Essa abordagem garante que os operadores possuam informações críticas para aumentar as chances de sucesso na extorsão. Além disso, o Qilin é conhecido por recrutar parceiros, anunciar serviços e manter uma presença ativa na dark web.
Assim como os grupos cibercriminosos, os Atores de Estado-Nação também correspondem as principais ameaças do atual cenário cibernético. O Lazarus Group, também conhecido como APT38, é um grupo avançado de ameaças persistentes (APT) e uma das mais perigosas organizações desse estilo.
Ligado ao governo norte-coreano, ele é conhecido por realizar desde espionagem até ataques financeiros em larga escala. Sua principal meta é desviar grandes somas para financiar o regime local.
Sua adaptabilidade e complexidade operacional fazem dele uma das maiores ameaças cibernéticas globais. Com o passar do tempo, o Lazarus adotou novas técnicas e passou a explorar vulnerabilidades emergentes, por meio de phishing, spyware e movimentações laterais.

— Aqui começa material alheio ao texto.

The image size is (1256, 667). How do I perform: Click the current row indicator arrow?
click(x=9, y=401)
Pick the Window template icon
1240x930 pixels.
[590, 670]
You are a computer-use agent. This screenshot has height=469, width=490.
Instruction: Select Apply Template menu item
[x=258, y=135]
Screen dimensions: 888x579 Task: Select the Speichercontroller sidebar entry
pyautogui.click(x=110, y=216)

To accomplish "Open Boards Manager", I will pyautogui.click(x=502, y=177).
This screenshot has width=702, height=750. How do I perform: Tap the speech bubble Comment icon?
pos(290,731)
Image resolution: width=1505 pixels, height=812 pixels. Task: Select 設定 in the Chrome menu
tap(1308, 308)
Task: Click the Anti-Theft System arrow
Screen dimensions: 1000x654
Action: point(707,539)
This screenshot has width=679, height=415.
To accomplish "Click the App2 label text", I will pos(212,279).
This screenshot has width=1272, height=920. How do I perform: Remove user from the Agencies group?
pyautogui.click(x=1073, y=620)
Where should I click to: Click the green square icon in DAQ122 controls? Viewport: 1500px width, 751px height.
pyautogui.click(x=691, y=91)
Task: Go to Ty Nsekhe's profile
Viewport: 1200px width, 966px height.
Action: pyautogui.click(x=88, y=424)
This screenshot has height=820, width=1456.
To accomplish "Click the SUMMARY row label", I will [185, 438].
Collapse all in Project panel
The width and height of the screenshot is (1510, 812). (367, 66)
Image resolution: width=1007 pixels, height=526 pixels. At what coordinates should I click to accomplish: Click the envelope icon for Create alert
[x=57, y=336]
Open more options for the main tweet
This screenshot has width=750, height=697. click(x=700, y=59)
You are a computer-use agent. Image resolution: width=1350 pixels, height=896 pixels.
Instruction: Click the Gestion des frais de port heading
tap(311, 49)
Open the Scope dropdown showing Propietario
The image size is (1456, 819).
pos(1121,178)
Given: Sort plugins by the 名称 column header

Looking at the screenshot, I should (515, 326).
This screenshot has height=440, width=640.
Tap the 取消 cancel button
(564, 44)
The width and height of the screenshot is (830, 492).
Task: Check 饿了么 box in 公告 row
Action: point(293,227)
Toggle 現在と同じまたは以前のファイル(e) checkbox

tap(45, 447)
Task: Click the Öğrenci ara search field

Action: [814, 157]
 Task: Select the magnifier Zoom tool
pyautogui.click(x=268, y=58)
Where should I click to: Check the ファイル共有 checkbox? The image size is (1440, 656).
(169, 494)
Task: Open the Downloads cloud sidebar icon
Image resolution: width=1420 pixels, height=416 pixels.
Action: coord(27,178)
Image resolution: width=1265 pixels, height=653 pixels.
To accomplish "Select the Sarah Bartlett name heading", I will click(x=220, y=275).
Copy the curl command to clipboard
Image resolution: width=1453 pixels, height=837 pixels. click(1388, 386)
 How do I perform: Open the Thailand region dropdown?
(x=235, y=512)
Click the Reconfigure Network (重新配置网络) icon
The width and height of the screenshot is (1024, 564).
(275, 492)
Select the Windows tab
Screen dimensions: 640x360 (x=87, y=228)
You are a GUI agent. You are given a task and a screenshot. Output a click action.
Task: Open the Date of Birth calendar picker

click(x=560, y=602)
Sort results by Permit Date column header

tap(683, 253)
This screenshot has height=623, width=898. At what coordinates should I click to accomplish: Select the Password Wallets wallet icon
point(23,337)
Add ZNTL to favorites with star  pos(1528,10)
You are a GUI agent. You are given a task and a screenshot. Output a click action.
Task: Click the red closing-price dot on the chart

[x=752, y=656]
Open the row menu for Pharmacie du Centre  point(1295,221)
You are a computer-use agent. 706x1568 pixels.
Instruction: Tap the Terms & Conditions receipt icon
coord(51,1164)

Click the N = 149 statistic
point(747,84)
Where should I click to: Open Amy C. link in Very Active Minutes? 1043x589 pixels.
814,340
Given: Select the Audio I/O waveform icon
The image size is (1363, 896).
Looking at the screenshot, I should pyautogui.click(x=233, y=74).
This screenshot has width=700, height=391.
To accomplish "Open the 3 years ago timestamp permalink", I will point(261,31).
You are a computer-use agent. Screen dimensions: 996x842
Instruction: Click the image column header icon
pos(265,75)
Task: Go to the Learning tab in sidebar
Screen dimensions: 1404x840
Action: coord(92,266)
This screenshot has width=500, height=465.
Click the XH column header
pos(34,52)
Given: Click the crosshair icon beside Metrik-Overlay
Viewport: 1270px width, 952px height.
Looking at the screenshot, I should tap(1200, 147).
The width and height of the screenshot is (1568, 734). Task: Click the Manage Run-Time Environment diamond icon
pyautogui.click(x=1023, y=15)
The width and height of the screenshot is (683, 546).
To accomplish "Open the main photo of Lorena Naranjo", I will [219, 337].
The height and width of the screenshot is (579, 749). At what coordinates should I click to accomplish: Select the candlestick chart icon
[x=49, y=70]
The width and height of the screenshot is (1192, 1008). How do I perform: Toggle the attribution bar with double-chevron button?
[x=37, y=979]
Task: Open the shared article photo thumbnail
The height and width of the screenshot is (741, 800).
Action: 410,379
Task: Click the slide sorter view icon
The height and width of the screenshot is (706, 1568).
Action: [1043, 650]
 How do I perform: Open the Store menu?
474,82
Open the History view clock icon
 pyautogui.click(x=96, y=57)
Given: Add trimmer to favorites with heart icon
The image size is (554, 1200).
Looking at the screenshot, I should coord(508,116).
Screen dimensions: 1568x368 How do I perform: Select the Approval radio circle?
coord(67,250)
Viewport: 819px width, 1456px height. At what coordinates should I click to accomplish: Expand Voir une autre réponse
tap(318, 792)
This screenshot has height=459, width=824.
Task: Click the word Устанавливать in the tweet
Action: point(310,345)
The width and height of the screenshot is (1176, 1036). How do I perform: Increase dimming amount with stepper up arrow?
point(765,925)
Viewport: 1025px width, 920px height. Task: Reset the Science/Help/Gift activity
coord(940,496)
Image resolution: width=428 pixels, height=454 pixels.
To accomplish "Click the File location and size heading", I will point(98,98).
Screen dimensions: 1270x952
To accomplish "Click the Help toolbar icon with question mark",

Além desses riscos cibernéticos, o setor financeiro também é alvo direto de ataques por trojans bancários. Nesse contexto, os softwares maliciosos são projetados para obter informações monetárias confidenciais, como números de contas de bancos ou de cartões de crédito.
Recomendações
Com as ameaças cibernéticas aprimoradas e, na maioria das vezes, direcionadas ao setor financeiro, a ISH Tecnologia elenca dicas de mitigação para que usuários e instituições da área consigam se prevenir: Autenticação Multifator (MFA); backups regulares e segregados; monitoramento e análise de logs; criptografia de dados sensíveis e threat intelligence; e segmentação de rede e atualizações de patches.